Investor woes shut down BostonNow
BostonNow, a daily newspaper circulated free to area commuters for the past year, abruptly ceased publication yesterday.
The shutdown will idle about 50 full-time employees and 100 part-time street hawkers who distributed the tabloid at subway and rail stations across the region on weekdays.
Russel Pergament, chief executive of BostonNow, blamed its closing on financial problems in Iceland, home to the company's largest investors, not on the troubled US newspaper industry. As recently as Thursday, Pergament said there were no plans to cease publishing.
"Economic conditions in Iceland have become catastrophic," he said yesterday. "This paper is on track and looks good. We're proud of what we've done, but you need more money to run a newspaper."
Pergament, an entrepreneur who has started several newspapers, launched BostonNow on April 17 of last year with much fanfare - and in a highly competitive media market. In an interview with the Globe last year, Pergament said his new paper would reinvigorate local coverage: "We are going to break some news. It is not going to be just watered-down wire copy."

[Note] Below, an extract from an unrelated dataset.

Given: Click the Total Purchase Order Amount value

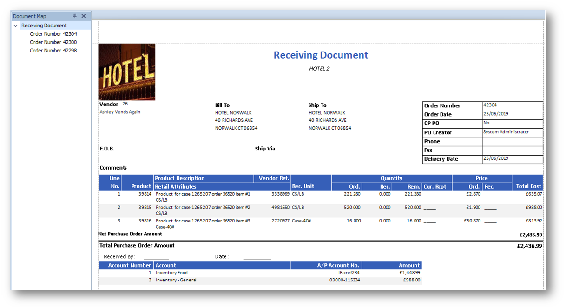Looking at the screenshot, I should coord(529,246).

Pergament said he was notified earlier this month that his financial backers in BostonNow, led by Icelandic investment firm Baugur Group, wanted to modify their agreement and wanted him to seek new investors. But last week, Baugur pulled the plug on its media holdings, agreeing to sell them and its telecommunications investments to a group of companies in Iceland and Denmark so it could focus on its retail business. While other investors expressed some interest, Pergament said, he didn't have the time to put a deal together.

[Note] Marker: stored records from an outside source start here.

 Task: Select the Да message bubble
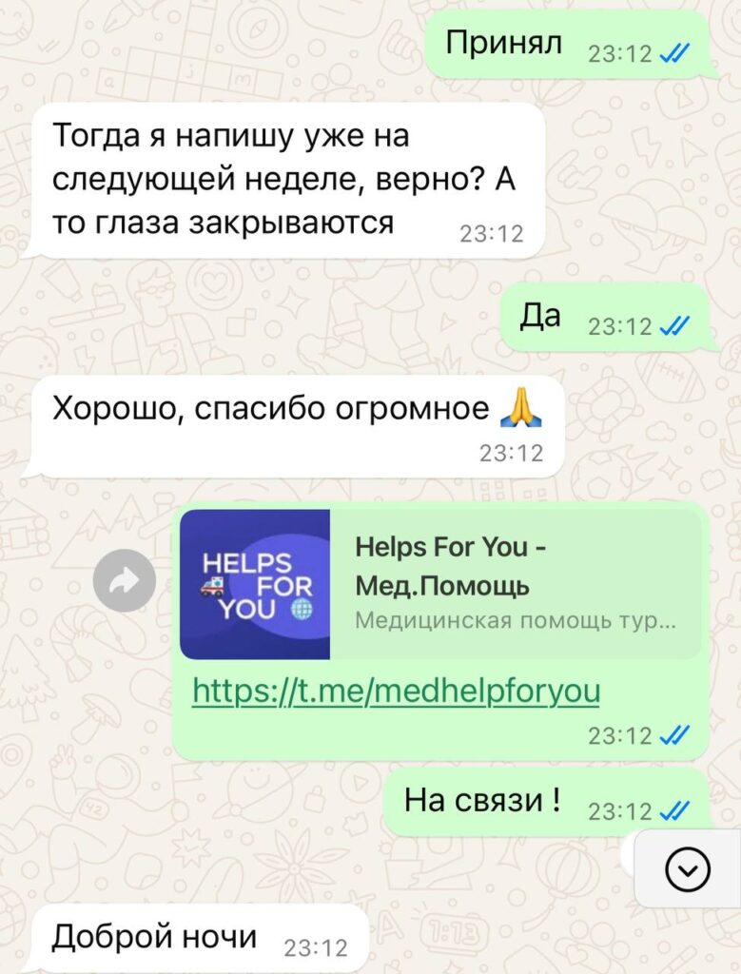tap(606, 316)
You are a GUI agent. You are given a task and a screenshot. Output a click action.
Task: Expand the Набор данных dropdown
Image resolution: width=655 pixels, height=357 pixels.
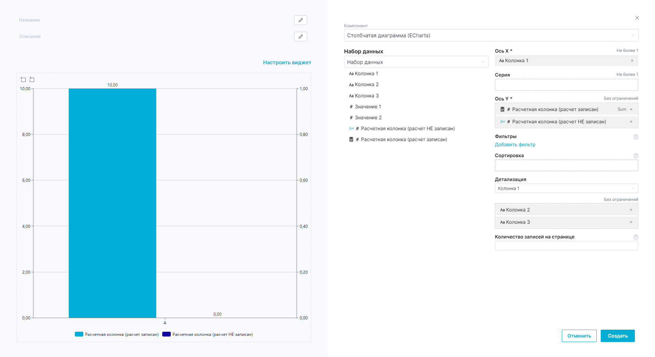point(416,62)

Pergament said he was organizing job fairs with media companies for BostonNow employees.
BostonNow listed its most recent circulation as 119,000. The paper ran a mix of stories by local correspondents, wire services, and bloggers. BostonNow entered a market dominated by two dailies, The Boston Globe and the Boston Herald, and several free papers, including commuter paper Metro Boston which Pergament helped launch. (The New York Times Co., the parent of the Globe, holds a 49 percent stake in Metro Boston, which had an audited circulation of 170,514 at the end of 2007.)

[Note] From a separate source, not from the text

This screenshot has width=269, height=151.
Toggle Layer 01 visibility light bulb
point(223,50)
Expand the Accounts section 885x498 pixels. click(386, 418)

A veteran newspaper entrepreneur, Pergament is best known for cofounding the Tab group of suburban weeklies in 1979 and selling them to Fidelity Investments in 1993. He later helped launch Metro Boston and amNewYork, another free daily paper.
Free commuter newspapers, once seen as an attractive business model, have become a tougher sell to readers living in an era of ubiquitous news and advertisers more inclined to shift dollars to digital media, suggested Ken Doctor, media analyst for research firm Outsell Inc. in San Jose, Calif. "It's not as easy these days to just put some papers by a train and have people pick them up," Doctor said.
A statement released by BostonNow focused on the deterioration of the Icelandic economy. It cited recent interest rates of 15.5 percent, an inflation rate of 8.7 percent, and a 20 percent decline of the nation's currency, the krona, against the US dollar.
In the statement, publisher Mike Schroeder said BostonNow was on track to be profitable in its third year, just as its business plan called for. "So this decision by our overseas investors, while perhaps understandable, is deeply troubling," he said.
Stephen Burgard, director of the journalism school at Northeastern University, said BostonNow had been innovative in community journalism by including content from bloggers. He said the paper initially had discounted its advertising rates in an effort to attract larger advertisers from more established area newspapers.
"They've been competing in a difficult landscape with the dailies and Metro Boston for the same advertising dollars," Burgard said.
While free papers have proliferated in US cities in recent years, it usually takes years for them to become profitable, said Barry Parr, media analyst at Jupiter Research in San Francisco.
"You're seeing more experimentation with different formats, different pricing, and different distribution models, and some of them are going to fail," Parr said. "This isn't such a hot time to be launching an advertising-supported publication in the US."